Announcing Beer and Food Tuesdays at St. John’s Wort 4


One of the things that I’m lucky enough to be able to ponder occasionally is beer and food pairing. It’s the kind of thing that I’ve been massively appreciative of in the past, because for the most part, when I experience it, someone else is doing it for me.

I’ve had some of the best meals of my life since I started writing about beer. There’s the annual beer and food pairing dinner at Harbord House. I’ve managed to go to beer dinners at beerbistro, the Monk’s Table and WVRST. I’ve had a vegan meal paired with beer that I found somehow inexplicable. Somewhere in there was a five course beer dinner prepared by Howard Dubrovsky of the now defunct L.A.B. restaurant that was simply incredible.

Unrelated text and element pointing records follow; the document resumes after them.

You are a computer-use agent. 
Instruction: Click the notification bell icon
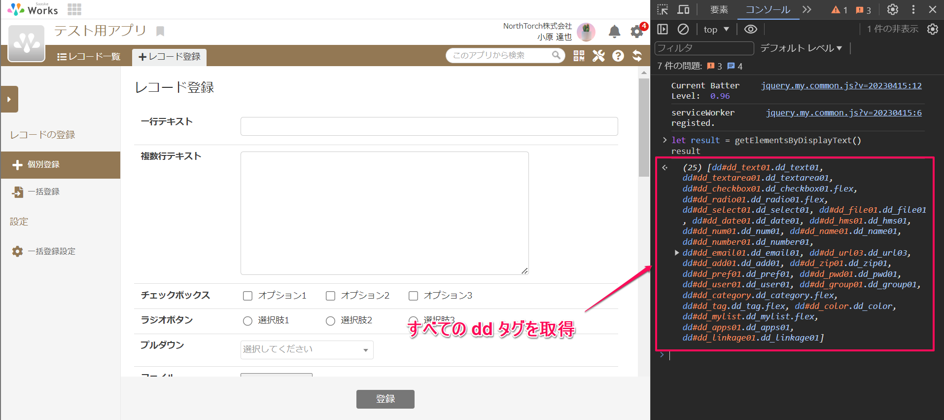point(614,32)
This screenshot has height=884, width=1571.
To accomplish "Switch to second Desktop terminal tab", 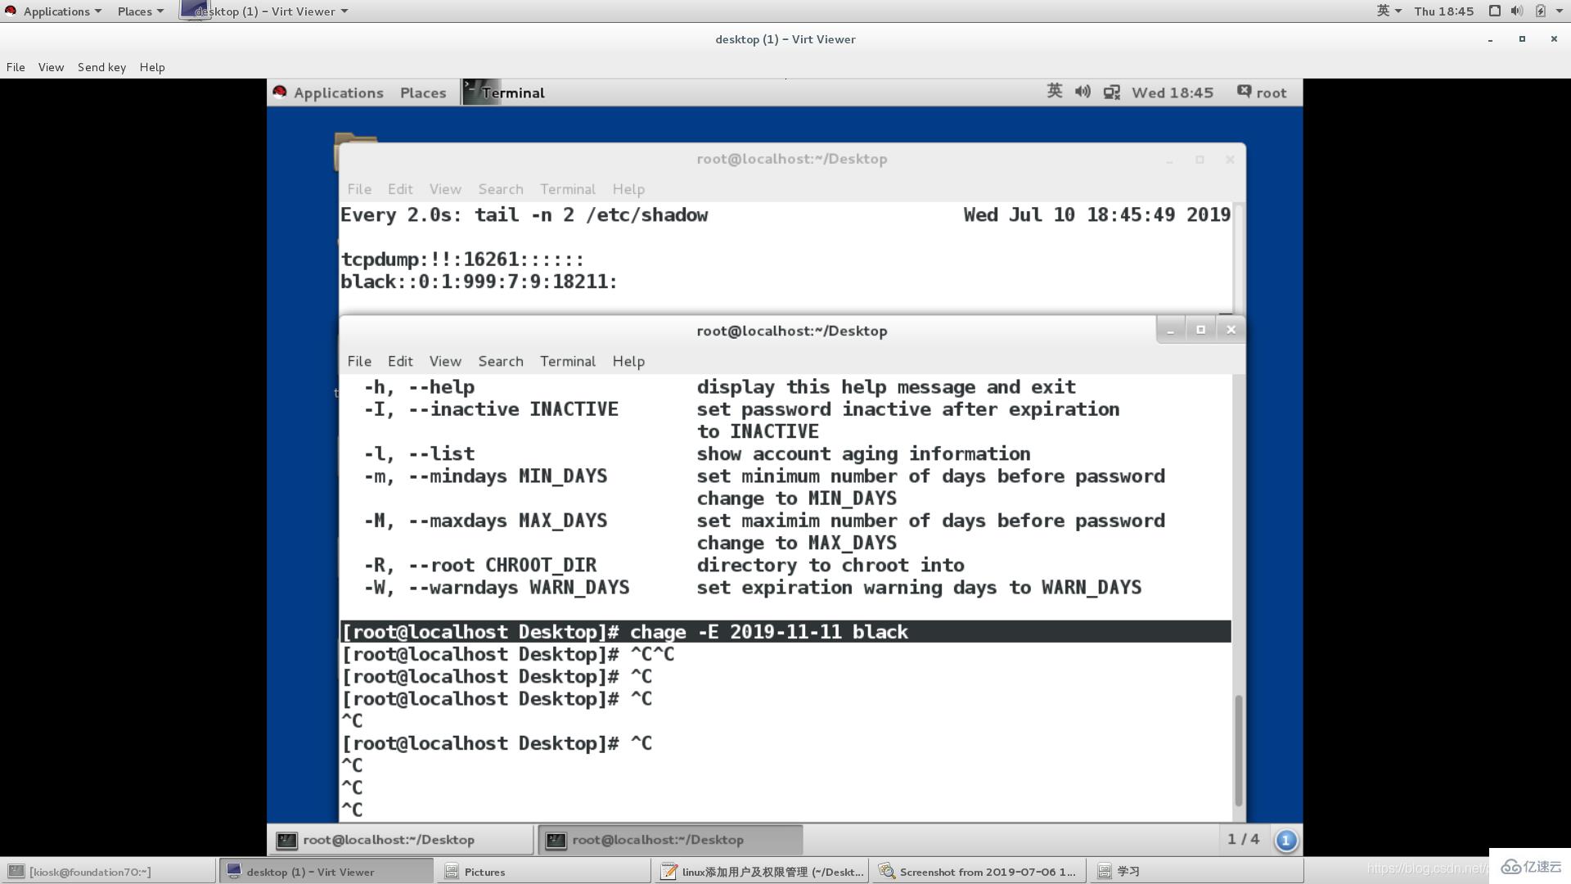I will [658, 840].
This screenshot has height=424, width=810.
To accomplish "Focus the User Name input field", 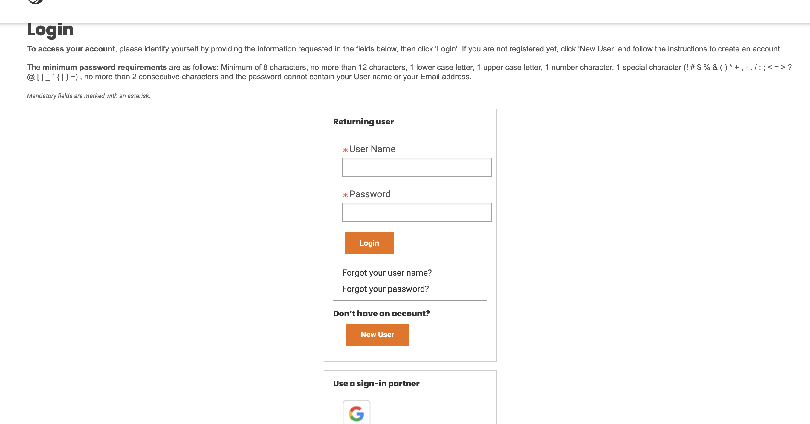I will point(417,167).
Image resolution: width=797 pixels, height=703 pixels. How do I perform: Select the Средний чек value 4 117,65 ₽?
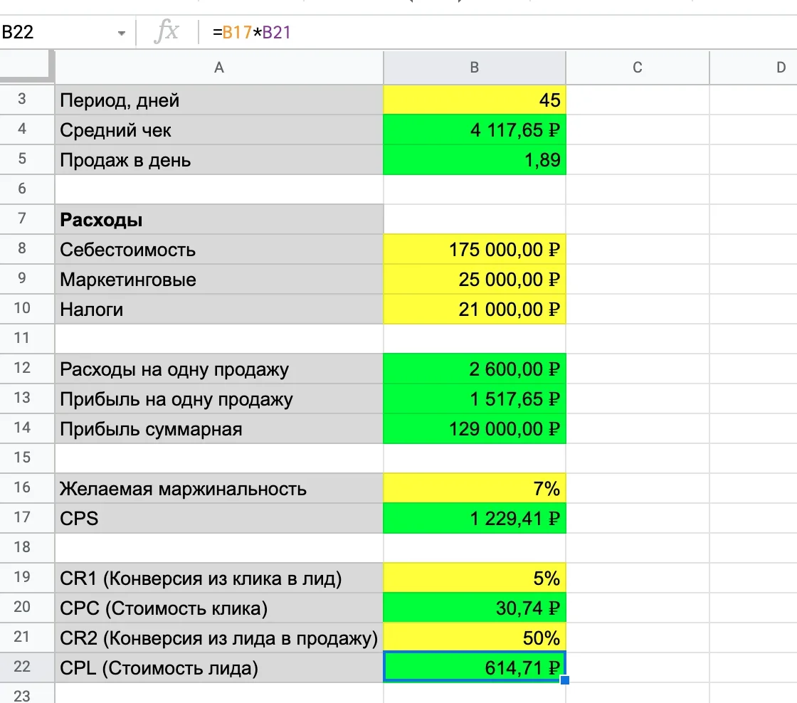(474, 130)
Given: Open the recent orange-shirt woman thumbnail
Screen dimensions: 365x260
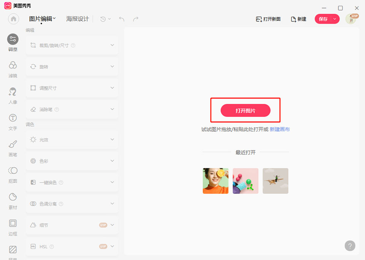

It’s an interesting situation to be in. It’s very easy to criticize beer and food pairing when someone else does it. It’s also easy to become effusive with praise for something that’s done well. I still periodically wax rhapsodic about a seafood chowder that was paired with Great Lakes’ No Chance With Miranda. It’s easy to be objective about what works and whether a certain component was superfluous when someone else is back in the kitchen wiping the rim of the plate.

(The most successful dinners I’ve been to are in no small part due to the influence of Greg Clow, whose Canadian Beer Dinner series has been particularly ambitious. Go to the next one, why don’t you? It’ll be awesome! This has been a very cheap plug indeed.)

It’s amazing what talented chefs can accomplish when they’re given a specific objective for an evening.

I am not a talented chef. I can cook. A little. Sometimes. Maybe.

I sort of taught myself to cook when I was 17 because the food network was suddenly available. This was back in its heyday when you had shows like Taste with David Rosengarten (who is awesome) and Molto Mario with Mario Batali (Bon vivant and lord of the wooden clog). I shared a particular affinity with Emeril Lagasse, not because he was audience friendly and yelled BAM at things, but because I am a relatively short, chunky man who likes cornbread.

I don’t mean to toot my own horn, but I once made a lasagna that got me a marriage proposal. I was flattered, but had to turn the guy down, maybe if the ring came from www.iturraldediamonds.com I would of considered it, just kidding!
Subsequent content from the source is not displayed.